Extrait »
Unorthodox est un série Netflix en 4 épisodes adaptée d'un livre autobiographique d'Esther Shapiro intitulé Unorthodox: The Scandalous Rejection of My Hasidic Roots. La série débute alors qu'Esty, qui a alors 19 ans, décide de quitter sa communauté juive hassidique de New York pour aller rejoindre sa mère, qui vit à Berlin. Sauf que sa famille et son rabbin ne sont pas à la fête : ils envoient Yanky (son mari) et son cousin Moishe pour qu'ils la ramènent au bercail. De là, la narration va se séparer en plusieurs trames :
- des flashbacks qui vont nous expliquer comment Esty et Yanky se sont retrouvés mariés
- l'enquête des deux cousins hassidim
- l'adaptation d'Esty au mode de vie berlinois.
Et j'ai sincèrement été ému par le destin tragique de cette jeune femme coincée dans une vie étriquée qui trouve le courage de tourner le dos à une vie de traditions et d'interdits pour aller s'épanouir à l'autre bout du monde. D'autant que c'est tiré d'une histoire vraie, alors forcément, c'est encore plus touchant. Et puis on est du bon bord : Esty s'en vient dans notre monde, c'est comme regarder une Allemande de l'est fuir la RDA pour rejoindre notre camp : hourra. D'autant que l'histoire est tragique sur bien des points : ce n'est pas seulement la vie d'Esty qui est en jeu : son mari Yanky est lui aussi le produit de son milieu, donc on le plaint tout autant que sa jeune épouse. La mère d'Esty est également une personne pour qui il est aisé d'avoir de l'empathie tant son parcours de vie a été compliqué. Et franchement, la famille et le rabbin ne sont pas de mauvais bougres : certes ils sont lourds et intrusifs, mais ils ne sont pas animés de mauvaises intentions. Seul le cousin Moishe apparait comme un connard, mais même lui à ses propres démons intérieurs, il est au final très intéressant comme personnage.

Consignes »
1. Reproduisez à l'identique le passage de l'extrait compris entre « Unorthodox est un » et « de vie berlinois. », ces deux bornes incluses.
2. Transcrivez telles quelles les lignes des données fournies, depuis celle qui contient « Click the Save file icon » jusqu'à celle qui contient « pyautogui.click(x=971, y=103) », toutes deux incluses.
L'extrait et les lignes de données proviennent de sources distinctes.

Données fournies »
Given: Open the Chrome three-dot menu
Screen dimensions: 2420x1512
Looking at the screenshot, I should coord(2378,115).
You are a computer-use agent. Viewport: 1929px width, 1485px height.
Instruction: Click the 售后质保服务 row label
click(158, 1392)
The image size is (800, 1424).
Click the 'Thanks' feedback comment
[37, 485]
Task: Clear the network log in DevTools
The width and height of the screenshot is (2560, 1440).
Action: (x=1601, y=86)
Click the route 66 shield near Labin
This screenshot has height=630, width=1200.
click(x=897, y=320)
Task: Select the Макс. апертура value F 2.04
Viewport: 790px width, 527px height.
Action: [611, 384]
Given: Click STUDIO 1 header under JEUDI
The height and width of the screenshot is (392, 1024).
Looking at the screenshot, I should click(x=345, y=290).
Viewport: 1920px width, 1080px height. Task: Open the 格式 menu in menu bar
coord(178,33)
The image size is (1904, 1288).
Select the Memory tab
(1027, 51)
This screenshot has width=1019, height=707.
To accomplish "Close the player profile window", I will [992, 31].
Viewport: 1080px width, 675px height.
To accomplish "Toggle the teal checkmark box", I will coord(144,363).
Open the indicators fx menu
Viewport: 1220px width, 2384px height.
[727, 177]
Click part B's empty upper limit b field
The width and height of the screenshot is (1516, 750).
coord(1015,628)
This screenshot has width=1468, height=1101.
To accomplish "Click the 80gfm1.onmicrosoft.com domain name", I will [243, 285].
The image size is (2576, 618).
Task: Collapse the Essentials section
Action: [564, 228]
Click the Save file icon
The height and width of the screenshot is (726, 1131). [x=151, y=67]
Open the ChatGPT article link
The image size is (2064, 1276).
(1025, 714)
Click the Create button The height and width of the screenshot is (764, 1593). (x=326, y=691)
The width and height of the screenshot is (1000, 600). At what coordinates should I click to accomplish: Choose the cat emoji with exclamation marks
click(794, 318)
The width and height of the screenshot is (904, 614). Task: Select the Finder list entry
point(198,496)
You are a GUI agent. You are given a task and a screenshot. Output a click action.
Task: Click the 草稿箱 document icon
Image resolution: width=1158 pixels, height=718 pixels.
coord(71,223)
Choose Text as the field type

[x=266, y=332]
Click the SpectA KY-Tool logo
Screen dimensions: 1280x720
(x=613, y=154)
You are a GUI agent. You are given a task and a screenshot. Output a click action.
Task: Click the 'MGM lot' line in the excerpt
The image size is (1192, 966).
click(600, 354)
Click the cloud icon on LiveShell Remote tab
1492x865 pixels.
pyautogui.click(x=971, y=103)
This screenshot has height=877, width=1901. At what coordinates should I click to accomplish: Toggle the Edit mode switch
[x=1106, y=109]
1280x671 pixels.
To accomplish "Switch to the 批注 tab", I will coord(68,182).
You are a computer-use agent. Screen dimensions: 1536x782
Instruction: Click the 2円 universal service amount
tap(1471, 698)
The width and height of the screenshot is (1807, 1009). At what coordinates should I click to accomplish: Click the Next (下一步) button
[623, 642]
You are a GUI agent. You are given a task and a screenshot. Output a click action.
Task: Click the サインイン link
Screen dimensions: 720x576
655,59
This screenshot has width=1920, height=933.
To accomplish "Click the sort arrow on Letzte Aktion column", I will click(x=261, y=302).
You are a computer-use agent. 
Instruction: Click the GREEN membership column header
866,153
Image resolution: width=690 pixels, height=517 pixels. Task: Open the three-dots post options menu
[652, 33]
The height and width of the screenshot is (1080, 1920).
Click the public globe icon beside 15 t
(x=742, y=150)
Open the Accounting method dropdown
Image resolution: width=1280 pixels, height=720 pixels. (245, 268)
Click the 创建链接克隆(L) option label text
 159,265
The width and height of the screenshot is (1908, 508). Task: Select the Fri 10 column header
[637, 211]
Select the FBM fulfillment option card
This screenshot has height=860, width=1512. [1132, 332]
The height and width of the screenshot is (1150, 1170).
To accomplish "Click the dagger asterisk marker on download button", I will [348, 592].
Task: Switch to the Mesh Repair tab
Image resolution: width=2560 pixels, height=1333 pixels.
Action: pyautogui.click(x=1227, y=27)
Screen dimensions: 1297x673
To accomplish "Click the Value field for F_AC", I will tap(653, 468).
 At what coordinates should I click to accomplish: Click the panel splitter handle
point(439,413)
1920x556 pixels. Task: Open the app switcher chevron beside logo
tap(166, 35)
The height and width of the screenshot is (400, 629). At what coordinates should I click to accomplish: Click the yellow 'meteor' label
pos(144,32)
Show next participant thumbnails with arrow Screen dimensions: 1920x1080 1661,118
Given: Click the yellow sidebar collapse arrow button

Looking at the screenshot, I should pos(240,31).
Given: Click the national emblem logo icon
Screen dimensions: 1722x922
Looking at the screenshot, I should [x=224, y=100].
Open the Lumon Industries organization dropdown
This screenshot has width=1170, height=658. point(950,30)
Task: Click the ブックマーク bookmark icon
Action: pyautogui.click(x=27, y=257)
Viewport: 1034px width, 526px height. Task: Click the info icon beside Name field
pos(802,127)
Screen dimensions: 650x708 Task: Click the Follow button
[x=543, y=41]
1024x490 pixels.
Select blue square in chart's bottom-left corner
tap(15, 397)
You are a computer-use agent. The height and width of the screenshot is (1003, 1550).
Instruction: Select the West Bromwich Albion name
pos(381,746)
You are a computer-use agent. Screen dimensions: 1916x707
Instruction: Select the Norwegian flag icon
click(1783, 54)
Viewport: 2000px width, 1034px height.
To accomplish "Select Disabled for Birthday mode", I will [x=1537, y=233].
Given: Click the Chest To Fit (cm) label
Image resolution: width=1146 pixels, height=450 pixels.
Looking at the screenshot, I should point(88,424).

Réponses attendues »
1.
Unorthodox est un série Netflix en 4 épisodes adaptée d'un livre autobiographique d'Esther Shapiro intitulé Unorthodox: The Scandalous Rejection of My Hasidic Roots. La série débute alors qu'Esty, qui a alors 19 ans, décide de quitter sa communauté juive hassidique de New York pour aller rejoindre sa mère, qui vit à Berlin. Sauf que sa famille et son rabbin ne sont pas à la fête : ils envoient Yanky (son mari) et son cousin Moishe pour qu'ils la ramènent au bercail. De là, la narration va se séparer en plusieurs trames :
- des flashbacks qui vont nous expliquer comment Esty et Yanky se sont retrouvés mariés
- l'enquête des deux cousins hassidim
- l'adaptation d'Esty au mode de vie berlinois.

2.
Click the Save file icon
The height and width of the screenshot is (726, 1131). [x=151, y=67]
Open the ChatGPT article link
The image size is (2064, 1276).
(1025, 714)
Click the Create button The height and width of the screenshot is (764, 1593). (x=326, y=691)
The width and height of the screenshot is (1000, 600). At what coordinates should I click to accomplish: Choose the cat emoji with exclamation marks
click(794, 318)
The width and height of the screenshot is (904, 614). Task: Select the Finder list entry
point(198,496)
You are a GUI agent. You are given a task and a screenshot. Output a click action.
Task: Click the 草稿箱 document icon
Image resolution: width=1158 pixels, height=718 pixels.
coord(71,223)
Choose Text as the field type

[x=266, y=332]
Click the SpectA KY-Tool logo
Screen dimensions: 1280x720
(x=613, y=154)
You are a GUI agent. You are given a task and a screenshot. Output a click action.
Task: Click the 'MGM lot' line in the excerpt
The image size is (1192, 966).
click(600, 354)
Click the cloud icon on LiveShell Remote tab
1492x865 pixels.
pyautogui.click(x=971, y=103)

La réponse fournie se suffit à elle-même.